Her dad cracks a smile. He nods. "Thank you," He says, motioning for me to leave. I nod.

Anna's POV.

I hear the front door close, and I see Jace walking to his car. I gulp as my mom let's go of me. She looks at me. "You need a shower," She says. She leans in and sniffs my hair. "You smell like alcohol and cigarettes and other gross things," She says. I look down.

My dad crosses his arms. "Care to explain what happened?" He asks. I bite my lip as I look at him.

"I left with a friend of mine, and I thought he lived nearby. I thought a lot of things, but it turns out, he's really a heroin addict who lives in a drug house. I was drunk and didn't know where I was. I escaped the house when the police busted everyone for the drugs. That's when I went to the gas station near the house to get someone to take me home," I explain.

My mom gasps, covering her mouth. "Anna, I can't believe that happened," She says.

My dad nods. He has a concerned look on his face. "Where did we go wrong, Anna? What did we do that made you act this way?"

I look at him. "it's not you. I do this because I am insecure, I feel better when I'm wasted. I feel better when there's so many things around me that I can choose how to fuck myself up. However, both of you fail to ever acknowledge my accomplishments. what I've done, how far I've come on my own. I'm not asking for your apologies for being bad parents. you're not. you're great parents in your own ways. I'm empty inside. I feel better when I'm drunk and when I'm sneaking out. When I have multiple guys telling me how amazing I look. I'm just a teen, who wants nothing more than happiness."

My mom looks at my dad, then me. "Anna, we love you. I'm sorry I haven't had the time to sit down and talk with you."

I nod. "It's fine. I find my own ways of happiness. Unfortunately, my happiness can be found in a bottle, or in paper, or in a pack. I love you guys, I love you so much. It may not seem that way, but it hurts when you guys cut me down without ever letting me speak. I know I'm going to be punished for this. I totally expect it. I totally deserve it. I'm sorry for being the way I am, but I can't help it."

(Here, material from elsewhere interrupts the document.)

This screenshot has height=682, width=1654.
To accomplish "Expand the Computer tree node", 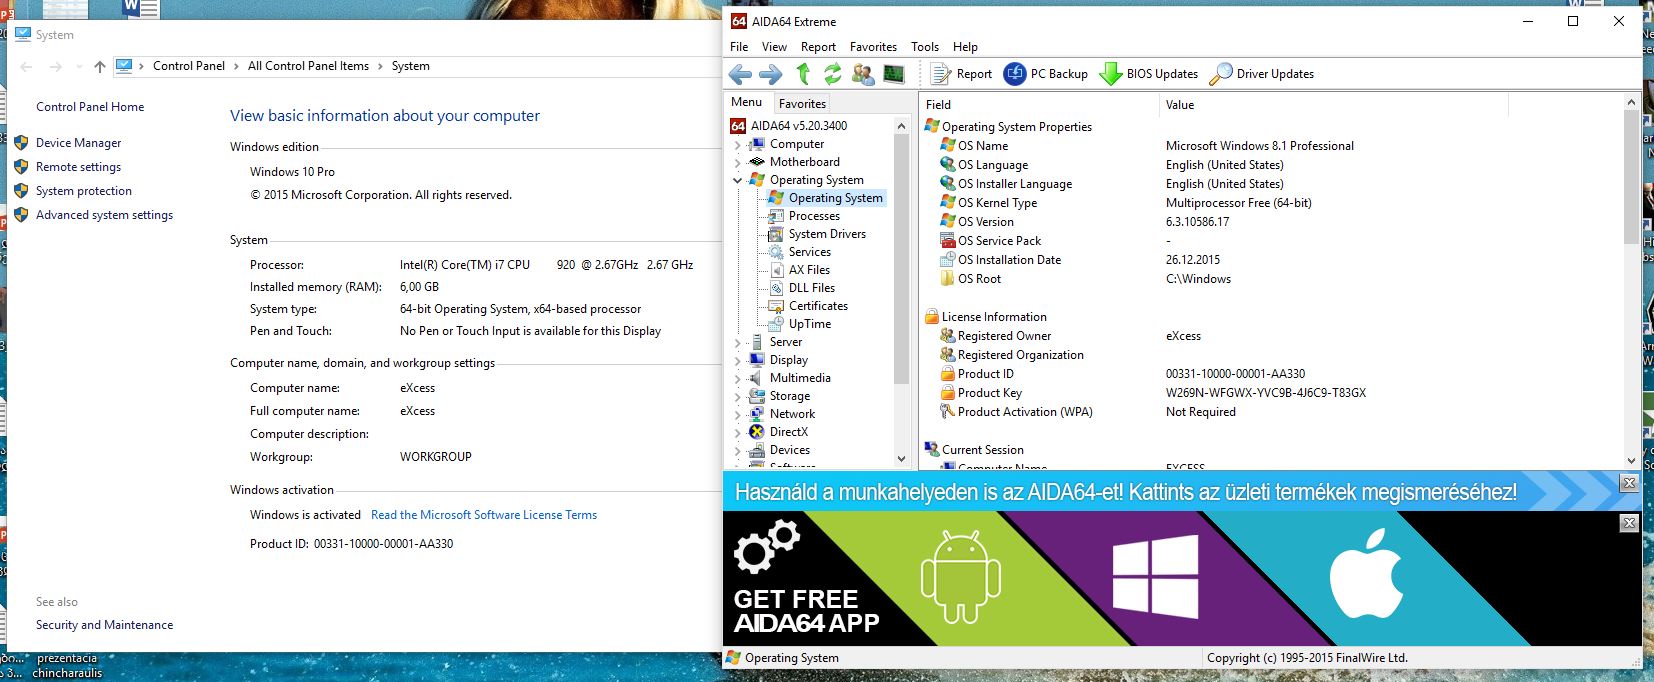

My parents both give upset looks. "Right now, I'm very disappointed in you. But I don't want to punish you as you've been through too much in the past five hours. So, go shower and go to bed. We'll discuss this tomorrow," My dad says.

I nod. I turn around and walk upstairs to my bedroom.

***

I wake up around 8am, feeling better than I did last night.

I roll over and sigh. I took a shower and then went to bed. I was exhausted. I still am tired, but I want to go to school.

I stand up and walk over to my dresser. I take out an old one direction hoodie and put it on. I change into some black leggings. I walk out to the hallway and open the bathroom door. I walk in and flick on the lights. I grab my hair brush and brush out my hair, leaving it down. I grab my tooth brush, adding toothpaste. I brush my teeth.